## Materiale fornito
◇ ◇ ◇ ◇

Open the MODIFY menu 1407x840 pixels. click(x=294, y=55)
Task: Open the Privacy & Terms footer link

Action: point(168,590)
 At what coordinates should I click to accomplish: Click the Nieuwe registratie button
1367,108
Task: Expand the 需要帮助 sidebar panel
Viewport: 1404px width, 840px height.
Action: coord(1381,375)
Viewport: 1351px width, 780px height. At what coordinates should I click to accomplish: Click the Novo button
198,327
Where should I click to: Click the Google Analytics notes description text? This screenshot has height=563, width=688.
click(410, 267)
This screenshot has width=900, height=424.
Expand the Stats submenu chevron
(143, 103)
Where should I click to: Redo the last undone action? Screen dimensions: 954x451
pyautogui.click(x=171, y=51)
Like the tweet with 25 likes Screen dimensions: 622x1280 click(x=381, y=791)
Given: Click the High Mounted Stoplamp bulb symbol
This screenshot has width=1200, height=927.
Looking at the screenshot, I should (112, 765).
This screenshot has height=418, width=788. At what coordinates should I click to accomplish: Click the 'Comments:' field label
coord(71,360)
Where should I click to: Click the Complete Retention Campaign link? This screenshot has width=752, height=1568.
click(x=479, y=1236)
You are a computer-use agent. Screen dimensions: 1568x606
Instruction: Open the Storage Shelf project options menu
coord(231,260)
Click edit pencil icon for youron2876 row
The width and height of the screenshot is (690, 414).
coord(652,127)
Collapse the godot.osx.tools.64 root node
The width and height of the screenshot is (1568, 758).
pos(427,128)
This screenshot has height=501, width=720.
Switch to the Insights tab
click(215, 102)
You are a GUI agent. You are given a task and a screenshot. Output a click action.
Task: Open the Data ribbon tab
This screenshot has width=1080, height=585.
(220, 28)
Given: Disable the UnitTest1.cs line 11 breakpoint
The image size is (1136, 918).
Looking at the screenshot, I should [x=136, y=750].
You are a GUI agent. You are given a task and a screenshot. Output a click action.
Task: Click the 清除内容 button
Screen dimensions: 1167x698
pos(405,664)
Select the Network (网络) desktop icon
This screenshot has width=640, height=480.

◇ ◇ ◇ ◇

## Consegna
Trascrivi fedelmente tutte le righe qui sopra, senza modificare nulla.

## Risposta
Open the MODIFY menu 1407x840 pixels. click(x=294, y=55)
Task: Open the Privacy & Terms footer link

Action: point(168,590)
 At what coordinates should I click to accomplish: Click the Nieuwe registratie button
1367,108
Task: Expand the 需要帮助 sidebar panel
Viewport: 1404px width, 840px height.
Action: coord(1381,375)
Viewport: 1351px width, 780px height. At what coordinates should I click to accomplish: Click the Novo button
198,327
Where should I click to: Click the Google Analytics notes description text? This screenshot has height=563, width=688.
click(410, 267)
This screenshot has width=900, height=424.
Expand the Stats submenu chevron
(143, 103)
Where should I click to: Redo the last undone action? Screen dimensions: 954x451
pyautogui.click(x=171, y=51)
Like the tweet with 25 likes Screen dimensions: 622x1280 click(x=381, y=791)
Given: Click the High Mounted Stoplamp bulb symbol
This screenshot has width=1200, height=927.
Looking at the screenshot, I should (112, 765).
This screenshot has height=418, width=788. At what coordinates should I click to accomplish: Click the 'Comments:' field label
coord(71,360)
Where should I click to: Click the Complete Retention Campaign link? This screenshot has width=752, height=1568.
click(x=479, y=1236)
You are a computer-use agent. Screen dimensions: 1568x606
Instruction: Open the Storage Shelf project options menu
coord(231,260)
Click edit pencil icon for youron2876 row
The width and height of the screenshot is (690, 414).
coord(652,127)
Collapse the godot.osx.tools.64 root node
The width and height of the screenshot is (1568, 758).
pos(427,128)
This screenshot has height=501, width=720.
Switch to the Insights tab
click(215, 102)
You are a GUI agent. You are given a task and a screenshot. Output a click action.
Task: Open the Data ribbon tab
This screenshot has width=1080, height=585.
(220, 28)
Given: Disable the UnitTest1.cs line 11 breakpoint
The image size is (1136, 918).
Looking at the screenshot, I should [x=136, y=750].
You are a GUI agent. You are given a task and a screenshot. Output a click action.
Task: Click the 清除内容 button
Screen dimensions: 1167x698
pos(405,664)
Select the Network (网络) desktop icon
This screenshot has width=640, height=480.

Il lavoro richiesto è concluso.